(Stored records)

□ □ □ □ □

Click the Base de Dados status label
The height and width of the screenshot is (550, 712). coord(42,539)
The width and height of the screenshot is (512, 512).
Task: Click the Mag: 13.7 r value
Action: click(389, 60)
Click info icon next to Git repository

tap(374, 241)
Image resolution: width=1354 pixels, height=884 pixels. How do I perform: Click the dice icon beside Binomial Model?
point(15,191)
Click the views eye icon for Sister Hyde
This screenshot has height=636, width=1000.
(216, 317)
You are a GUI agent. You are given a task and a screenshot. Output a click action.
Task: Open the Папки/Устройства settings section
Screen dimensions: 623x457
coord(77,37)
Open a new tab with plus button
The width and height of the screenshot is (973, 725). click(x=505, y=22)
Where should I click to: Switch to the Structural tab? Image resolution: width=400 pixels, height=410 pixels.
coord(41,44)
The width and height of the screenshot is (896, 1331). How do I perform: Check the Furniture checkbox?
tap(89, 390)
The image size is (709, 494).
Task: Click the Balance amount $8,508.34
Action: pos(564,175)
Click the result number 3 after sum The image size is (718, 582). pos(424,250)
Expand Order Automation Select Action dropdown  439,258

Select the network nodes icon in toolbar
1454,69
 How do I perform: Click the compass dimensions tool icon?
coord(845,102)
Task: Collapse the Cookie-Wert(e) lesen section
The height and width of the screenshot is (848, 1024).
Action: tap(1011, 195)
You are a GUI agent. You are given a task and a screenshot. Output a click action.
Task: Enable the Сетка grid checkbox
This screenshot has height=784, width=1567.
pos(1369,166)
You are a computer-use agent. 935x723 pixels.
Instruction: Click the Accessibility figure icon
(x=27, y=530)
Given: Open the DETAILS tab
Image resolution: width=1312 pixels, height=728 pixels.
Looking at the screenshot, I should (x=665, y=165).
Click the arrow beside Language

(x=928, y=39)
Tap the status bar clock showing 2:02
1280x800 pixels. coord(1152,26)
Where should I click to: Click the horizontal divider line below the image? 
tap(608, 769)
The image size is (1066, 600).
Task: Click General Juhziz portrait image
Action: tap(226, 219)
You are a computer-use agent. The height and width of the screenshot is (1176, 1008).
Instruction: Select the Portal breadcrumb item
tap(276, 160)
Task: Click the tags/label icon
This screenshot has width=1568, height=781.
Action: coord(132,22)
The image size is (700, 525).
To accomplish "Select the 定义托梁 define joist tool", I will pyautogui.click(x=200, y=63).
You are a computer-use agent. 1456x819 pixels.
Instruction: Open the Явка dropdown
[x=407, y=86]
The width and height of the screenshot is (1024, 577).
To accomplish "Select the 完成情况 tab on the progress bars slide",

□ □ □ □ □

# WORK INSTRUCTION
Reproduce each line from the data that has "computer" in it.

# FINISHED EXERCISE
You are a computer-use agent. 935x723 pixels.
You are a computer-use agent. The height and width of the screenshot is (1176, 1008).
You are a computer-use agent. 1456x819 pixels.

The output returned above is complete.